Coups de clairon/Clocher nouveau
CLOCHER NOUVEAU
de la Chapelle des Cordeliers, le 3 juin 1901.
Ainsi que les deux fils du vieux Duc de Bretagne[1] :
Messire d’Avaugour et Messire Botrel,
Les braves Cordeliers se sont mis en campagne
Pour rebâtir le Temple et redresser l’Autel ;
Les Bretons ont ouvert leurs bourses toutes grandes
— Rustique bas de laine ou bourse de satin —
Et les plus riches dons et les humbles offrandes
Sont tombés à leurs pieds avec un gai tintin ;
En quelques mois l’on vit s’arrondir le pécule ;
Billets bleus, pièces d’or et d’argent, petits sous,
Tombaient, tombaient toujours en narguant l’incrédule…
Et rendant Duguesclin, lui-même, un peu jaloux !

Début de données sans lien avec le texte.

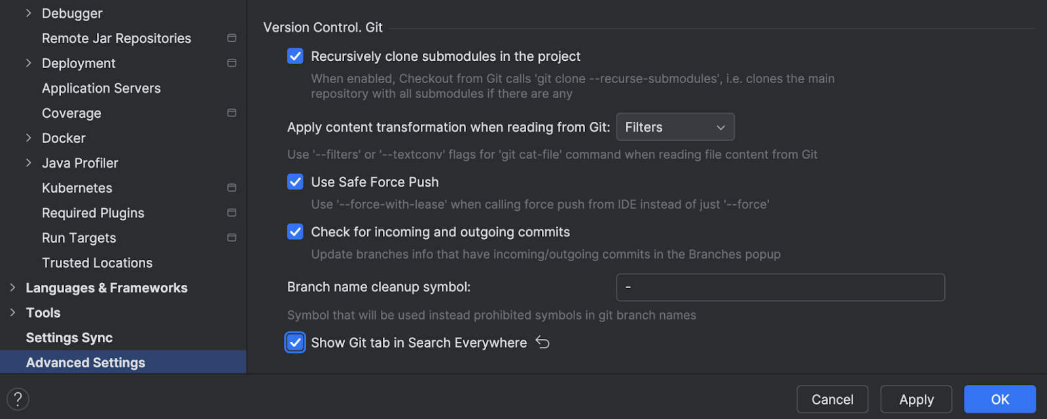Toggle the Use Safe Force Push checkbox
Screen dimensions: 1047x419
(295, 182)
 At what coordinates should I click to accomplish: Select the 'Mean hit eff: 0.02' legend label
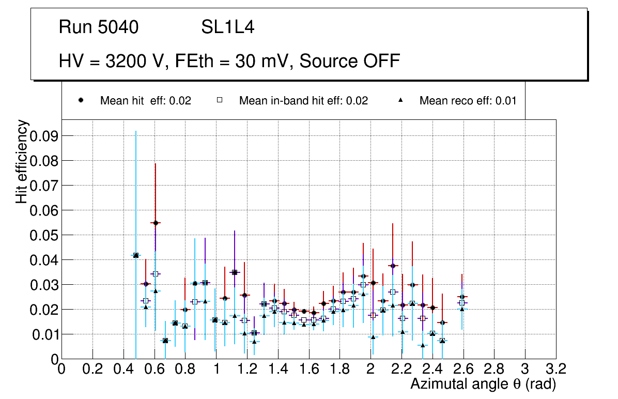(x=145, y=101)
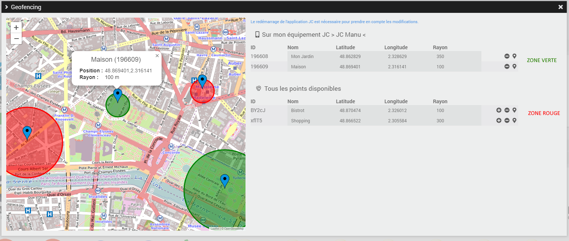Click the Tuileries green zone marker
This screenshot has height=241, width=569.
coord(225,181)
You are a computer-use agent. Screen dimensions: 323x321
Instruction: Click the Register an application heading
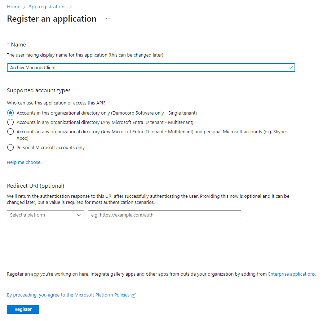52,19
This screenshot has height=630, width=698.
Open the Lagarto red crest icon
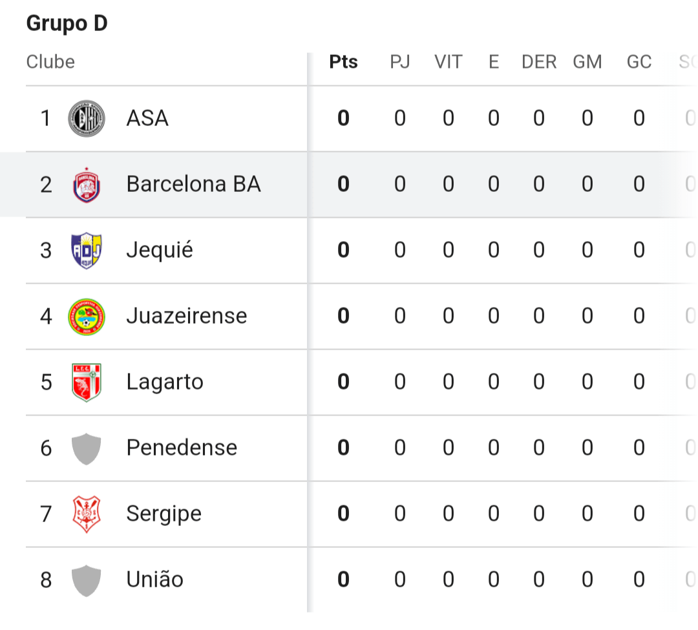(87, 382)
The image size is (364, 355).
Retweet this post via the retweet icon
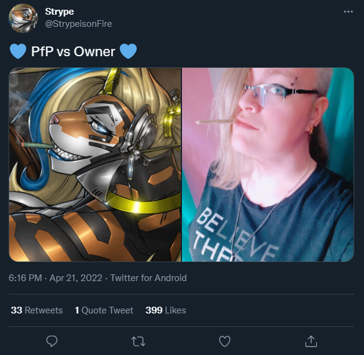(139, 342)
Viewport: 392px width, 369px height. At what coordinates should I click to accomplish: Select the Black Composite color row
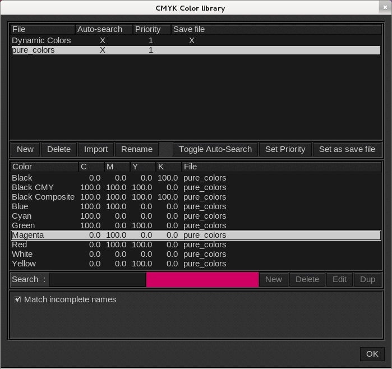click(x=43, y=197)
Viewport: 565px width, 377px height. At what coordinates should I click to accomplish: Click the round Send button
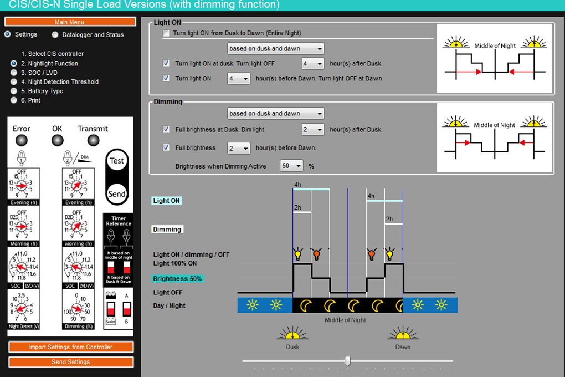coord(117,194)
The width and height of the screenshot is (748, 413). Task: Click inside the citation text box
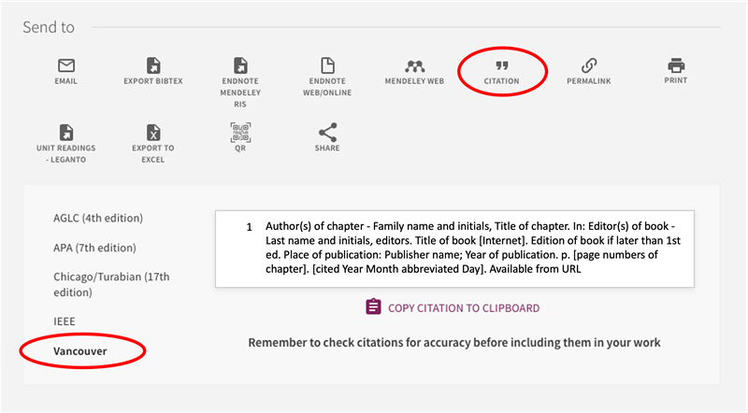(x=454, y=249)
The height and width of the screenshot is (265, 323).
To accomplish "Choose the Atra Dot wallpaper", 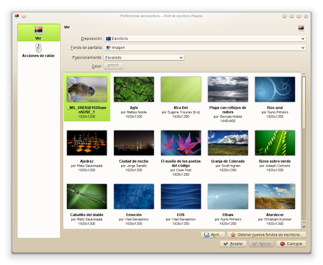I will tap(181, 89).
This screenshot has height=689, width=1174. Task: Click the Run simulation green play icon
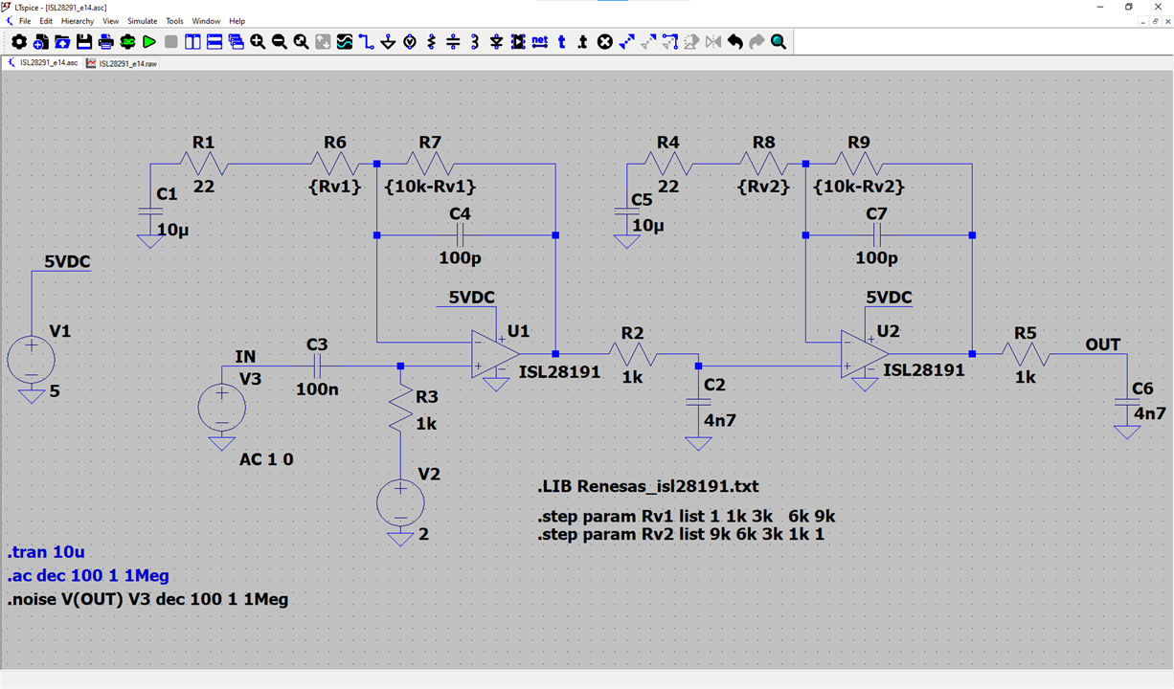coord(149,42)
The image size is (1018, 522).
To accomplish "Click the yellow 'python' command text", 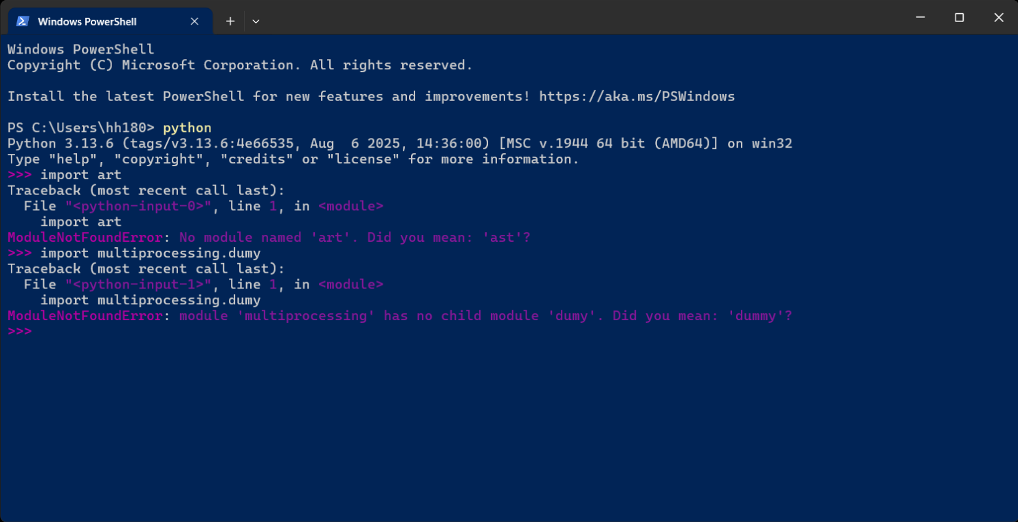I will pyautogui.click(x=187, y=128).
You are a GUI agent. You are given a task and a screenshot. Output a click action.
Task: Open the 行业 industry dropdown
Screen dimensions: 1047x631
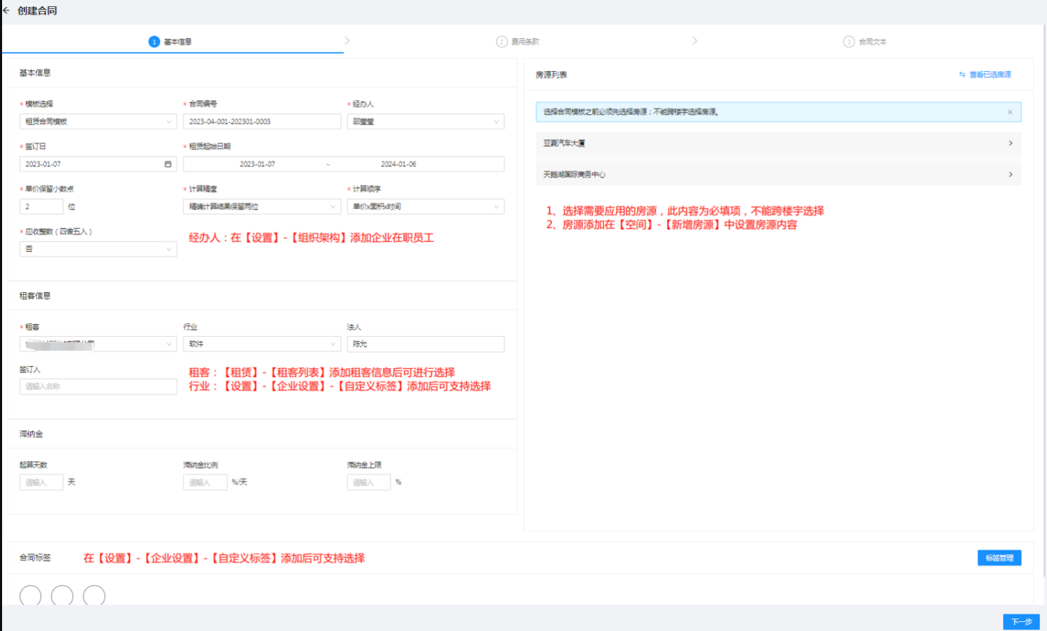coord(262,344)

De chacun des écus que la Charité donne
Vont naître des portails et surgir des piliers ;
Dinan, c’est un joyau de plus qu’à ta couronne
Vont sertir, dès demain, tes vaillants Cordeliers ;
Les prêtres ont déjà récité leurs prières
Aux lieux d’où monteront les arceaux triomphants,
Où le Dieu qu’adoraient les pères de nos Pères
Bénira les enfants de nos petits-enfants !
Car la Foi n’est pas morte au pays d’où nous sommes
Pays de Saint Malo, Saint Samson, d’Avaugour !
Elle est, et pour jamais, ancrée au cœur des hommes
Du pays des Pardons et des Clochers à jour !
Que peuvent quelques fous, quelques pâles sectaires
Contre un Peuple qui dit si vaillamment : « Je crois » ?
Pour un Temple qu’on ferme ouvrons dix sanctuaires !
Pour une Croix brisée, édifions vingt Croix !
Que les Clochers nouveaux chantent, à perdre haleine,
Leurs multiples chansons d’allégresse et d’amour
Pour étouffer les cris de révolte et de haine
Qui montent des Cités, plus nombreux chaque jour ;
Et que les Christs nouveaux que, du Rhône à la Rance,
On taille dans le chêne ou dans le dur granit
Tracent à l’infini, sur les routes de France,
Le Geste qui pardonne et console et bénit !
- ↑ François II, dont les deux fils partirent aux Croisades : L’un, Henri d’Avaugour, fonda, au retour, l’ordre des Cordeliers ; l’autre, Geoffroy Botrel, en rapporta l’écharpe de la Vierge, vénérée encore à Quintin. (N. D. L’E.)